NAS326 bootup very slow ~ one hour

pdpbjorn
pdpbjorn Posts: 7  Freshman Member
Hi all
My NAS326 takes about an hour to boot - from I push the button (or Wake On LAN) and until the single beep declares the server ready.
I hoped that inspecting the logs would shed lights on what may be going on - or not...
But the log information found in the Control Panel, Maintenance section is rather scarce: 


The one-hour gap between item 8 and item 7 reflect the waiting time
Does anybody know where to find more detailed logs? Or maybe someone would have an idear what is going on?
«1

All Replies

  • Mijzelf
    Mijzelf Posts: 1,579  Guru Member
    When it is booted, does it then have it's normal speed?

    When you login over ssh, you can run 'dmesg' to see the kernel log. I might tell you when you have hardware errors.
  • pdpbjorn
    pdpbjorn Posts: 7  Freshman Member
    Hi Mijzelf
    Thanks for taking the time to look into this!
    Not sure I entirely understand your first question. But the NAS seems to function OK when at first it is ready, mainly delivering media through the Plex media server  - I used your port. I think the 326 is actually under-configured for this task - but it works.

    I dumped the log with dmesg - attached; Cannot say that I am an expert, but I dont really see much suspicious except for maybe the very last lines?

    IPv6: ADDRCONF(NETDEV_CHANGE): egiga0: link becomes ready
    EXT4-fs (md2): warning: mounting fs with errors, running e2fsck is recommended
    EXT4-fs (md2): mounted filesystem with ordered data mode.
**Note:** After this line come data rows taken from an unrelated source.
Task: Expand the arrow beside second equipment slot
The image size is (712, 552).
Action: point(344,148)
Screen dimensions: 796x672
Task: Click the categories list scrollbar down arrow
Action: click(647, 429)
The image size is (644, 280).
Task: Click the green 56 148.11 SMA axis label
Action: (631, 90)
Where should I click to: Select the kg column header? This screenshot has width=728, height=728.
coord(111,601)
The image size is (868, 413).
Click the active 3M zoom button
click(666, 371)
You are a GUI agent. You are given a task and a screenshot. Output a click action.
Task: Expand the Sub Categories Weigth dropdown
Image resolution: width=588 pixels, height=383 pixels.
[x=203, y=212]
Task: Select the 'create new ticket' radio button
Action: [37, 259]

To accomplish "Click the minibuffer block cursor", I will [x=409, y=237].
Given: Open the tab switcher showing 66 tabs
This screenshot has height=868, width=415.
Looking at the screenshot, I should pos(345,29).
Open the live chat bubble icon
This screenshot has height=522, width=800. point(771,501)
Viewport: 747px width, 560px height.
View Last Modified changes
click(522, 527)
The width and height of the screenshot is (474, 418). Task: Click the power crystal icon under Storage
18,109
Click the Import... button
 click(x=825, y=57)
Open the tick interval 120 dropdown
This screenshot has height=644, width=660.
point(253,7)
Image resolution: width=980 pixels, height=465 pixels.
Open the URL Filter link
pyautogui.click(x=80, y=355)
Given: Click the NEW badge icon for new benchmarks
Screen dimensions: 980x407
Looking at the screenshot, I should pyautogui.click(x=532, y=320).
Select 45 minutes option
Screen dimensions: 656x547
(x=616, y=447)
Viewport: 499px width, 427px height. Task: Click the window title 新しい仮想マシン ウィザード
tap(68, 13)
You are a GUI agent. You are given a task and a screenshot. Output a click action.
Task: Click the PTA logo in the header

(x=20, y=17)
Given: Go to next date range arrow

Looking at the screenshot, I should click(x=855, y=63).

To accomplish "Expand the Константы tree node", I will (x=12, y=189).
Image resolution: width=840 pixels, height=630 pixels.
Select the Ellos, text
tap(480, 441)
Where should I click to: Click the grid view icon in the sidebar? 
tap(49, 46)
Opts: usrquota,data=ordered,barrier=1
    EXT4-fs (md2): error count: 17
    EXT4-fs (md2): initial error at 1589788703: ext4_mb_generate_buddy:755
    EXT4-fs (md2): last error at 1597895714: ext4_mb_generate_buddy:755
    Rounding down aligned max_sectors from 4294967295 to 4294967288

    Cheers
    /per


  • Mijzelf
    Mijzelf Posts: 1,579  Guru Member
    I don't see any screaming hardware errors in the log. It looks pretty normal to me. Unfortunately there are no timestamps, so we can't find the gap. There is some small filesystem error, as you had already seen. I don't think it can cause a one hour delay, yet it's good to repair it. The volume repair button in the webinterface should do.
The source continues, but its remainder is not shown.